::: PASSAGE CHOISI
Cette sentence illustre aussi ce que je considère comme le sujet principal de ce film : le féminisme et la dénonciation des violences infligées aux femmes dans notre société patriarcale. Le choix même du sujet du film, résumé dans la bande-annonce par la phrase « Dans un monde de rois, exista une ère où deux reines marquèrent l’Histoire » , dénonce ce que l’on appelle l’invisibilité de l’homme : on caractérise les femmes haut placées par leur genre, mais pas les hommes, car cela semble normal . L’Histoire a en effet connu de nombreuses femmes de pouvoir, mais leur rôle est trop souvent passé sous silence. Un siècle après Mary et Elizabeth, le pouvoir britannique est d’ailleurs à nouveau confié à des mains féminines, celles de Mary II puis de sa sœur Anne Stuart. Cette dernière a récemment fait l’objet d’un film qui aborde également la thématique du pouvoir féminin et tente aussi de reconstituer les personnalités et les émotions des héroïnes. Toutefois, comme Karoo l’expliquait, The Favourite adopte plutôt l’angle de la séduction.
Mary Queen of Scots illustre donc la difficulté d’être une femme de pouvoir dans un milieu patriarcal qui prône la force et la violence, qui considère les femmes comme faibles et incompétentes et qui conspire pour usurper leur place. Ce faisant, il tombe malheureusement dans un des pièges du féminisme : ce long-métrage diabolise quasiment les hommes. Mary implore l’aide d’Elizabeth comme ultime recours contre les conspirations de tous les hommes de son entourage. Cette recherche d’alliance sororale est peu pertinente, car la lutte contre les stéréotypes liés au genre doit être autant masculine que féminine. Elle est également historiquement imprécise : en réalité, Mary Stuart ne voyait sa cousine Elizabeth que comme une rivale et elles ne se sont jamais rencontrées.
La rivalité à distance des deux reines, annoncée au début du film, se transforme du fait de l’absence de confrontation directe. On sent grandir la fascination réciproque des deux cousines, notamment dans leur échange de portraits. Le climax est atteint lors de leur rencontre, marquée par un jeu de voiles qui veut faire monter la tension mais qui tire un peu trop en longueur. Elles se découvrent moins ennemies que sœurs, mais Mary, désespérée, se montre trop arrogante que pour convaincre Elizabeth de lui accorder son aide. Au moment de son exécution, la reine d’Écosse déchue adressera ses derniers vœux à son fils et héritier, Jacques VI. Voilà la politique remise entre des mains masculines…
Elizabeth ne garde en effet sa couronne qu’au prix de sa féminité : elle affirme elle-même que le trône l’a poussée à choisir de devenir « plus homme que femme ». Au début du film, elle arbore un beau teint rosé et les mêmes cheveux roux clair que sa cousine Mary. Au fil de ses apparitions, elle enlaidit progressivement et renonce à toute émotion. Devenue méconnaissable, Elizabeth a définitivement abandonné sa féminité et sa propre personne pour revêtir le masque neutre, insensible et impitoyable de chef d’État.
::::::
#### [EXERCICE ÉCRIT 1]
Citez l'extrait de la critique de Mary Queen of Scots en commençant par « Mary Queen of » et en allant jusqu'à « sont jamais rencontrées. ».
#### [EXERCICE ÉCRIT 2]
Poursuivez la critique du film Mary Queen of Scots au-delà de sa dernière phrase.
::: DONNÉES AFFICHÉES
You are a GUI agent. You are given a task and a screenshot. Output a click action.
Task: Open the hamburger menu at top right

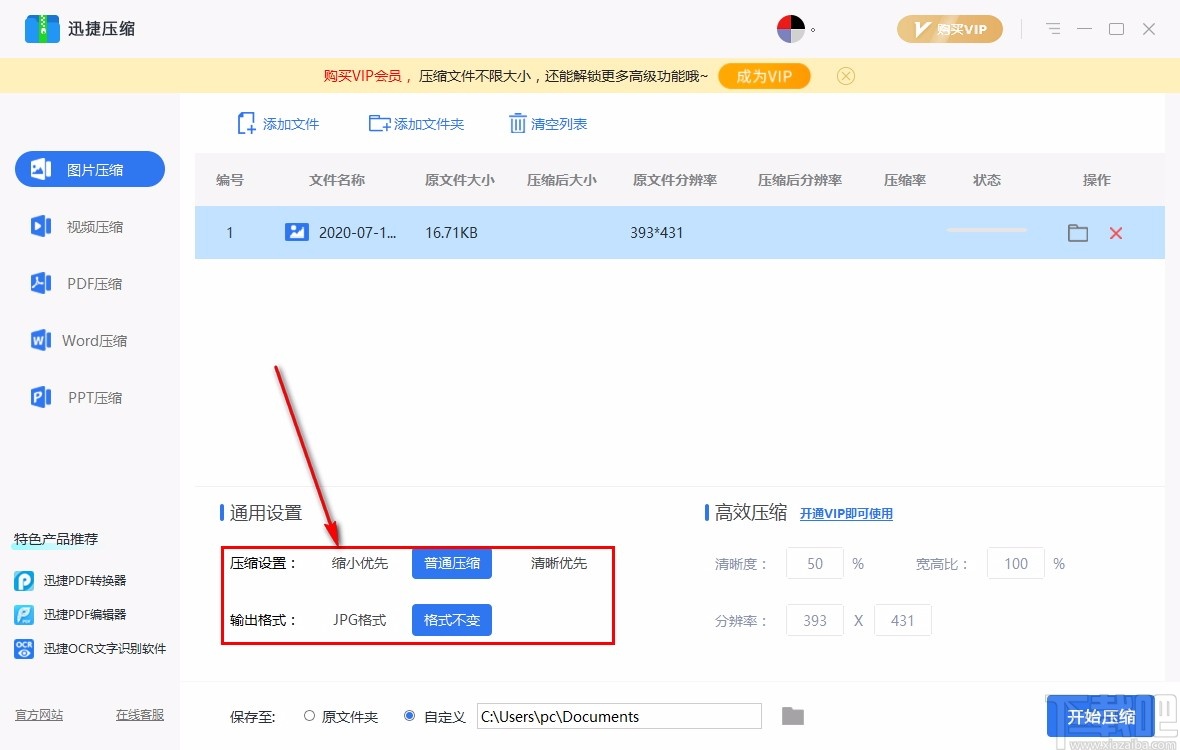click(x=1053, y=29)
::::::
#### [RÉSULTAT OBTENU 1]
Mary Queen of Scots illustre donc la difficulté d’être une femme de pouvoir dans un milieu patriarcal qui prône la force et la violence, qui considère les femmes comme faibles et incompétentes et qui conspire pour usurper leur place. Ce faisant, il tombe malheureusement dans un des pièges du féminisme : ce long-métrage diabolise quasiment les hommes. Mary implore l’aide d’Elizabeth comme ultime recours contre les conspirations de tous les hommes de son entourage. Cette recherche d’alliance sororale est peu pertinente, car la lutte contre les stéréotypes liés au genre doit être autant masculine que féminine. Elle est également historiquement imprécise : en réalité, Mary Stuart ne voyait sa cousine Elizabeth que comme une rivale et elles ne se sont jamais rencontrées.

#### [RÉSULTAT OBTENU 2]
Son épaisse couche de fond de teint blanc et sa perruque en forme de cœur d’un roux presque rouge m’ont rappelé la reine rouge d’ Alice au pays des merveilles (2010). Le parallèle avec les personnages de Tim Burton se poursuit dans les couleurs : Elizabeth revêt des couleurs chaudes et Mary du bleu, du noir et du blanc. Ce n’est qu’au moment de son exécution qu’elle affichera une robe rouge vif, symbole des martyres. Le film prendrait donc le parti de Mary Stuart, notre gentille Reine Blanche. Elle est d’ailleurs le rôle-titre, au premier plan sur l’affiche, visage éclairé, alors qu’Elizabeth est reléguée à l’arrière-plan, dans son ombre. Incarnée par l’émouvante Saoirse Ronan ( Atonement ; Brooklyn ; Lady Bird ), Mary conserve malgré les années sa fraîche beauté et semble n’être que douceur et courage. Malgré les nombreuses qualités qui lui sont prêtées, on retient cependant surtout son arrogance. On lui préfère donc Elizabeth, plus touchante dans sa complexité et dans les rares moments où elle se laisse aller à ses sentiments. Margot Robbie ( le Loup de Wall Street ; Suicide Squad ; I, Tonya ) a d’ailleurs été nominée pour quatre récompenses de la meilleure actrice dans un second rôle, au contraire de Ronan qui n’a décroché aucune nomination.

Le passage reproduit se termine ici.